At the stadium Yzerman, who drove himself, joined us, hands also dug in his pockets. As conversations go, it was like the first day of school. Awkwardness prevailed. Later -- after we chatted with Fielder -- we sat in the stands. The hot dog guy came by, and we passed them down: Lion to Red Wing to Piston. And when Yzerman put his elbow in front of Sanders, he quickly said, "Excuse me."
Somehow I can't see that being duplicated in Los Angeles. ("Kobe, pass this hot dog to Manny") or New York City ("Hey, A-Rod, Stephon wants some mustard"). But it worked in Detroit. The guys actually thanked me afterward.
Stardom is a funny thing here. You don't achieve it by talking loud or dating a supermodel. You achieve it by shyly lowering your head when they introduce you or by tossing the ball to the refs after scoring a touchdown. Humility, in Detroit, is on a par with heroism. Even Dennis Rodman didn't get really crazy until he left.
And yet we live among ghosts. Over there, on Woodward Avenue, was Hudson's, once America's second-largest department store; it was demolished a decade ago. Over there, on Michigan and Trumbull, stood Tiger Stadium, home to Ty Cobb and Hank Greenberg and Al Kaline and Kirk Gibson; it lasted nearly a century, until the wrecking ball got to it last year. Over there, on Bagley, is the United Artists Theater, which used to seat more than 2,000 people; it hasn't shown movies since the 1970s. The famous Packard plant on East Grand Boulevard -- the birthplace of the auto assembly line -- used to hum with activity, but now its halls are empty, its windows are broken, and its floors gather pools of water. On Lafayette Avenue you can still see the old Free Press building, where I was hired, where those letters once arrived in a mail slot. It used to house a newspaper. It doesn't anymore.
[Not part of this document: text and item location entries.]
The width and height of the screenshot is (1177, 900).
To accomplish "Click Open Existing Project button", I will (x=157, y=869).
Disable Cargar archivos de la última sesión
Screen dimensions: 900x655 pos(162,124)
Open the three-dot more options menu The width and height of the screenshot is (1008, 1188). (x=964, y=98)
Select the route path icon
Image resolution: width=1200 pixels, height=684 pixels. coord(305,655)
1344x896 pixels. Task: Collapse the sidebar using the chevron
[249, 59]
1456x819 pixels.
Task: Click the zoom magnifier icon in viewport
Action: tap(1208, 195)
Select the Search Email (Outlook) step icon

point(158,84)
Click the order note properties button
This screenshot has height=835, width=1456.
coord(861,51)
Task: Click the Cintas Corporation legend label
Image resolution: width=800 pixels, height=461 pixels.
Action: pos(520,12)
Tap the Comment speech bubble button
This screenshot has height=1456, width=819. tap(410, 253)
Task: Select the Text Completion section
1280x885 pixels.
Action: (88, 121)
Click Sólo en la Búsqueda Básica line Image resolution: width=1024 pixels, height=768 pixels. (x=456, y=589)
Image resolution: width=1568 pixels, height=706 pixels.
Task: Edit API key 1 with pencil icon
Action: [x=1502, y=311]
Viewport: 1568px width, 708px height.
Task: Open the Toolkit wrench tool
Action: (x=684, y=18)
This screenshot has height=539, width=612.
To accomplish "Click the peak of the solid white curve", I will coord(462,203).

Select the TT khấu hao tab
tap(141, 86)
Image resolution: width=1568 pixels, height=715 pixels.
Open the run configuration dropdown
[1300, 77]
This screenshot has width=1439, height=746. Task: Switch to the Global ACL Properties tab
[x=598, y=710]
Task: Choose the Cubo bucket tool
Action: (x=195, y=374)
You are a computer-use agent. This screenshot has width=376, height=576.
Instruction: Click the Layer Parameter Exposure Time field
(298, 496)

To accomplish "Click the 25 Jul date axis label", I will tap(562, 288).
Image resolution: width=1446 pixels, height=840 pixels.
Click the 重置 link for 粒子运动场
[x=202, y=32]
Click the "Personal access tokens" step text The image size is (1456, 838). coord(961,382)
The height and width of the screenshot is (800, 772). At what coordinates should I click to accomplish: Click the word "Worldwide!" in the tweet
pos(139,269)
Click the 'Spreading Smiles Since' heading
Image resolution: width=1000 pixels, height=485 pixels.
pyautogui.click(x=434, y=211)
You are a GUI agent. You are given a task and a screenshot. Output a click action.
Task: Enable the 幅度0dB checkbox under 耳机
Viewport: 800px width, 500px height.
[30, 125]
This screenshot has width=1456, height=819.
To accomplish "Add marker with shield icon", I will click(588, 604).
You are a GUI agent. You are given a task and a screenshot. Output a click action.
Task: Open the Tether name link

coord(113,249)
Any mature city has its echoes, but most are drowned out by the chirping of new enterprise. In Detroit the echoes roll on and on, filling the empty blocks because little else does. There is not a department store left downtown. Those three casinos hover like giant cranes, ready to scoop up your last desperate dollar. We have all heard the catchphrases about Detroit: A city of ruins. A Third World metropolis. A carcass. Last person to leave, turn out the lights.
For years, we took those insults as a challenge. We wore a cloak of defiance. But now that cloak feels wet and heavy. It has been cold here before, but this year seems colder. Skies have grayed before, but this year they're like charcoal. We've been unemployed before, but now the lines seem longer; we hear figures like 16% of the labor force not working, Depression numbers. I read one estimate that more than 40,000 houses in our city are now abandoned. Ghosts everywhere.
And yet we remember when the streets were stuffed, a million people downtown at a parade, as our hockey team was given a royal reception; every car carrying a player was cheered. This was 1997, and the Red Wings, after a 42-year drought, had once again won the Stanley Cup. Players and coaches stepped to the microphone and heard their words bounce back in waves of sound and thundering applause. Yzerman. Brendan Shanahan. Scotty Bowman. A hockey team? Who does this for a hockey team? Hockey is an afterthought in most American cities. Here, we wear it as a nickname. Hockeytown. We know the rules. We know the good and the bad officials. We sneak octopuses in our pants legs and throw them onto the ice at Joe Louis Arena.